Ulysse Terrasson vient de publier son second livre. Il s’agit d’une adaptation de la BD « Une Nuit à Rome », réalisée par son père, Jim, dont le tome 4 vient de paraître chez Bamboo Eds.
On retrouve avec bonheur l’auteur de « Plein de Promesses », sorti en 2018, et son style à la sensibilité toute particulière, fait de chapitres courts et de formules poétiques, comme autant de concentrés d’humour, de tendresse et de douceur. Car Ulysse Terrasson est talentueux dans l’art d’exprimer l’intimité de ses personnages. Celui de Sophia en est la pleine illustration. L’auteur sait comme nul autre pareil amener le lecteur à comprendre de l’intérieur les agissements de ses personnages. Il ne décrit pas des faits. Il n’est pas dans l’histoire événementielle, cette forme d’histoire qui articule la narration et l’événement. Il s’agit d’une histoire qui se ressent et d’une narration qui se devine à travers l’intériorité des protagonistes.
L’exercice d’adaptation est peu confortable et plutôt glissant. Un travail d’équilibriste entre la trame narrative, impossible à contourner, et le besoin de développer l’univers intime des personnages.

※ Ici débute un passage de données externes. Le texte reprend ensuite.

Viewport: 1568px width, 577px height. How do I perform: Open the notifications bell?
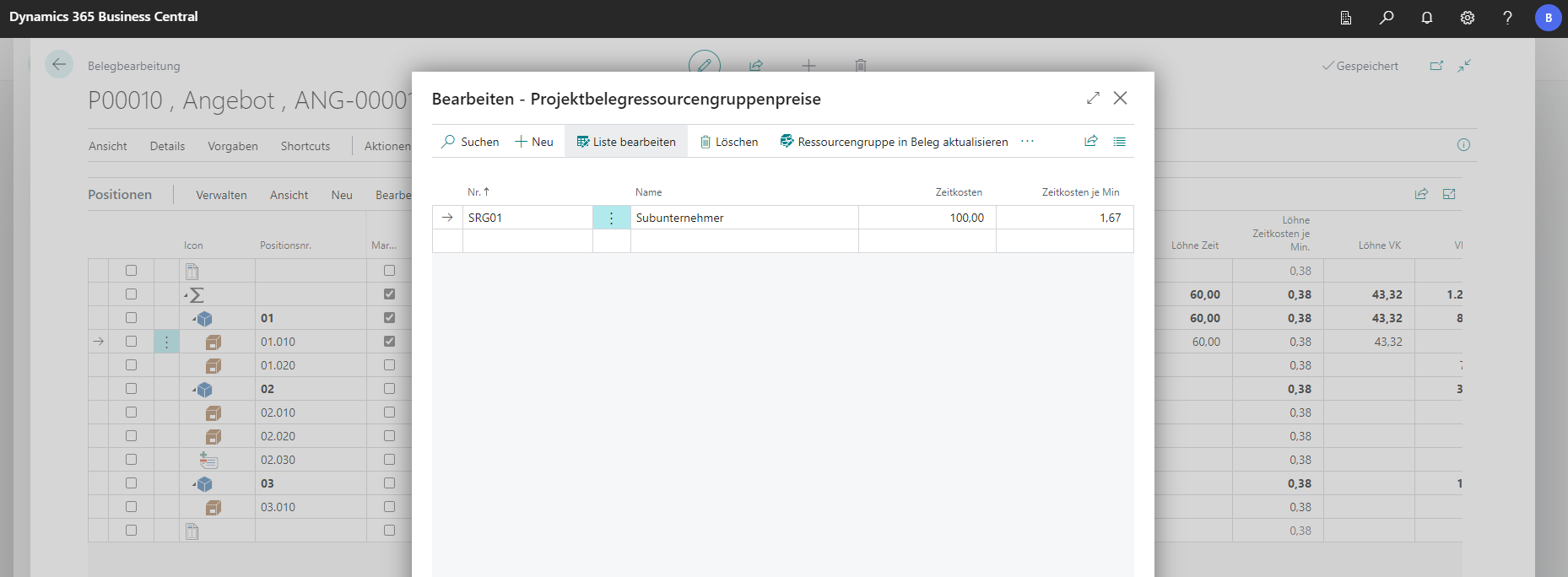1427,18
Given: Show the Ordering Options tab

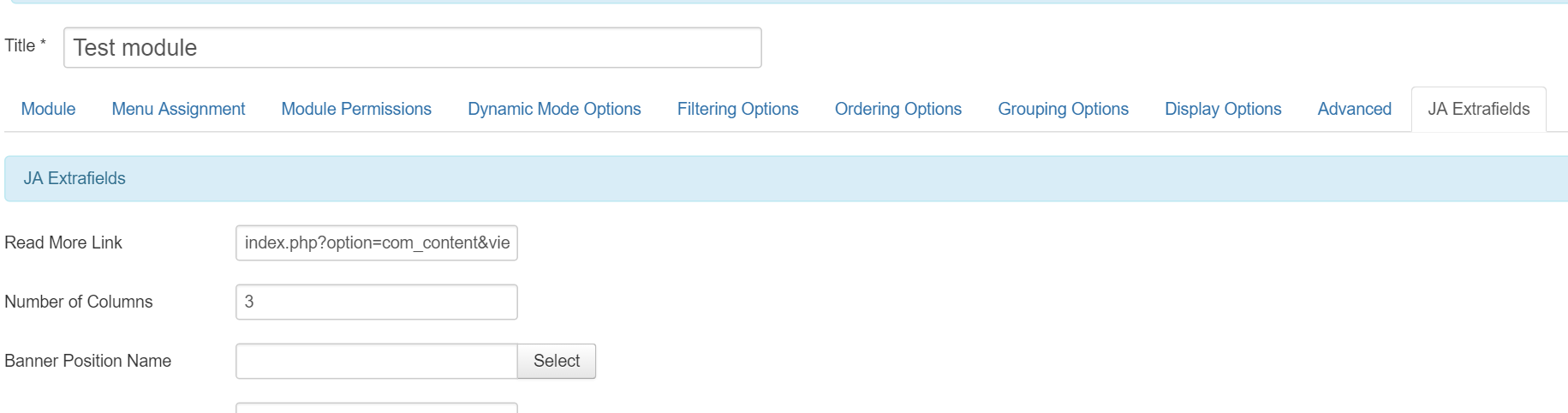Looking at the screenshot, I should pyautogui.click(x=897, y=109).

Instant City a pris plaisir à retrouver cet auteur attachant pour une nouvelle interview très riche. Des retrouvailles après deux années trop longues à notre goût. Le temps qu’il aura fallu à ce jeune écrivain de 25 ans pour nous offrir de nouveaux moments de grâce par l’exploration d’autres personnages, avec ce don qu’a Ulysse Terrasson de nous faire voyager dans l’intériorité d’hommes et de femmes qui parfois nous ressemblent, parfois non.
IC : Votre premier livre « Plein de Promesses » est paru il y a deux ans. Quel est le bilan de la sortie de votre premier livre ?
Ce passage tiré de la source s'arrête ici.